SELECTED PASSAGE:
================================

Durability is a top priority for heavy machine makers

By Adele Dolique

Heavy equipment is a considerable investment. An excavator costs as much as a family home and even a small backhoe still, match the cost of a luxury car! An investment like this needs to be one that operators can rely on. Mechanical parts must be able to sustain many mission cycles and potentially unforeseen events, operating on a particularly challenging site or stretching the boundaries within which they were designed.  Engineers designing this equipment, therefore, are seeking to guarantee sufficient operating-life. They also must ensure where possible the vehicle remains safe from damage that can accumulate over the many duty cycles.  Consider the repetitive loads acting on the machine – such as the weight lifted and vibrations from maneuvering on rough terrain – challenging conditions!

Excavators can weigh up to 900 tons with a bucket load up to 80tons for the most extreme mining applications, carrying these loads whilst often subjected to vibrations from maneuvers on inclines or uneven ground. This combination of loads and dynamics imposes significant mechanical forces/moments on the machine’s components.  Consequently, identifying weak spots in the structure during the machine design ensures maximum resilience; durability is a top priority for machine makers.

================================

DATASET EXCERPT:
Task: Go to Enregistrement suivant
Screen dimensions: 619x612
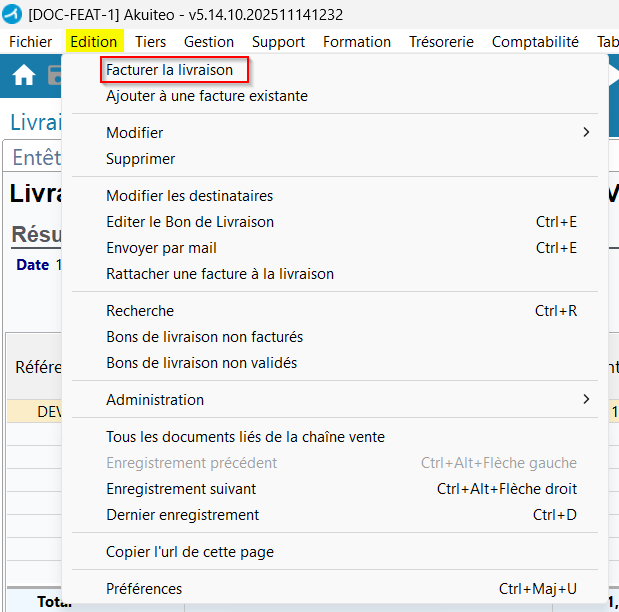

================================

PROBLEMS AND TASKS:
(a) Please print the heavy machine durability article word for word, starting with "Durability is a top priority for heavy" and going on through "terrain – challenging conditions!".
(b) In the heavy machine durability article, what is the maximum bucket load given for excavators in the most extreme mining applications?

ANSWERS FOR THIS EXERCISE:
(a)
Durability is a top priority for heavy machine makers

By Adele Dolique

Heavy equipment is a considerable investment. An excavator costs as much as a family home and even a small backhoe still, match the cost of a luxury car! An investment like this needs to be one that operators can rely on. Mechanical parts must be able to sustain many mission cycles and potentially unforeseen events, operating on a particularly challenging site or stretching the boundaries within which they were designed.  Engineers designing this equipment, therefore, are seeking to guarantee sufficient operating-life. They also must ensure where possible the vehicle remains safe from damage that can accumulate over the many duty cycles.  Consider the repetitive loads acting on the machine – such as the weight lifted and vibrations from maneuvering on rough terrain – challenging conditions!

(b) Up to 80 tons.